Segway to TensorFlow

What is TensorFlow ? Well at a 100K feet level it is a computational framework for distributed machine learning. Well what does that mean ? It means it is a framework that has built in efficient basic computational constructs (viz. matrix manipulation, softmax computations) and an expressive graph based descriptor language that makes it real easy to express complex machine learning algorithms.

OCR is a problem that is particularly suited to neural networks. So let's see how we could use tensorflow to do a quick model and measure its accuracy. This section is intended to give you a quick flavor of tensorflow. So do not worry as yet if you cannot get all of it.

We will use Stochastic Gradient Descent (SGD) combined with 1-hidden layer neural network with rectified linear units nn.relu()(https://www.tensorflow.org/versions/r0.7/api_docs/python/nn.html#relu) and 1024 hidden nodes.

Reformat into a shape that's more adapted to the models we're going to train:

  • data as a flat matrix,
  • labels as float 1-hot encodings.

In [12]:
image_size = 8
num_labels = 10

def reformat(dataset, labels):
  dataset = dataset.reshape((-1, image_size * image_size)).astype(np.float32)
  # Map 0 to [1.0, 0.0, 0.0 ...], 1 to [0.0, 1.0, 0.0 ...]
  labels = (np.arange(num_labels) == labels[:,None]).astype(np.float32)
  return dataset, labels
train_dataset, train_labels = reformat(Xtrain, ytrain)
test_dataset, test_labels = reformat(Xtest, ytest)
print('Training set', train_dataset.shape, train_labels.shape)
print('Test set', test_dataset.shape, test_labels.shape)

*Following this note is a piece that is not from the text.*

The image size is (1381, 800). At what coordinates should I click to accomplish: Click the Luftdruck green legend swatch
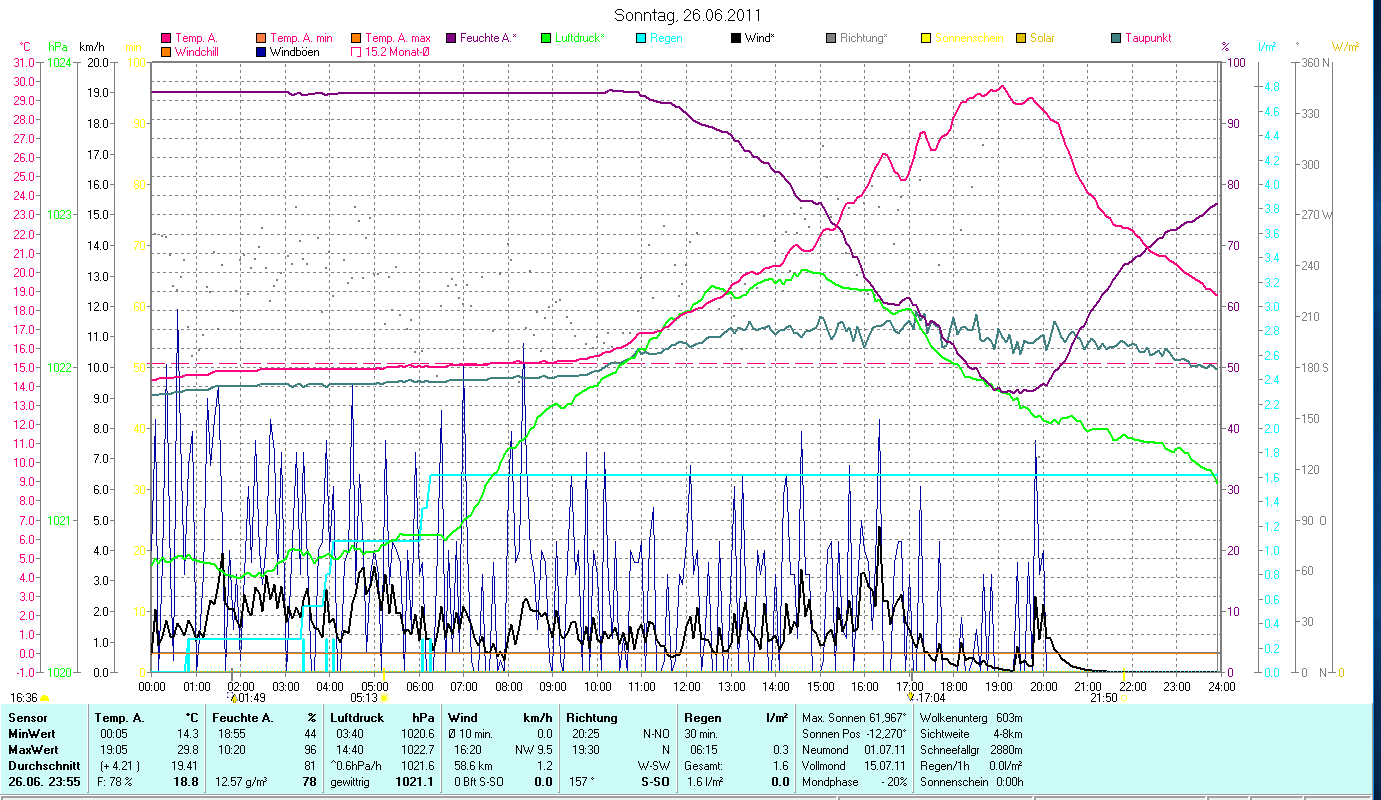(545, 38)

('Training set', (1347, 64), (1347, 10))
('Test set', (450, 64), (450, 10))

TensorFlow works like this:

  • First you describe the computation that you want to see performed: what the inputs, the variables, and the operations look like. These get created as nodes over a computation graph. This description is all contained within the block below:
with graph.as_default():
...

  • Then you can run the operations on this graph as many times as you want by calling session.run(), providing it outputs to fetch from the graph that get returned. This runtime operation is all contained in the block below:
with tf.Session(graph=graph) as session:
...

Let's load all the data into TensorFlow and build the computation graph corresponding to our training. We create a Placeholder node which will be fed actual data at every call of session.run().


In [14]:
batch_size = train_dataset.shape[0]
hidden_units = 1024
    
graph = tf.Graph()
with graph.as_default():

  # Input data. For the training data, we use a placeholder that will be fed
  # at run time with a training minibatch.
  tf_train_dataset = tf.placeholder(tf.float32, shape=(batch_size, image_size * image_size))
  tf_train_labels = tf.placeholder(tf.float32, shape=(batch_size, num_labels))
  tf_test_dataset = tf.constant(test_dataset, dtype=tf.float32)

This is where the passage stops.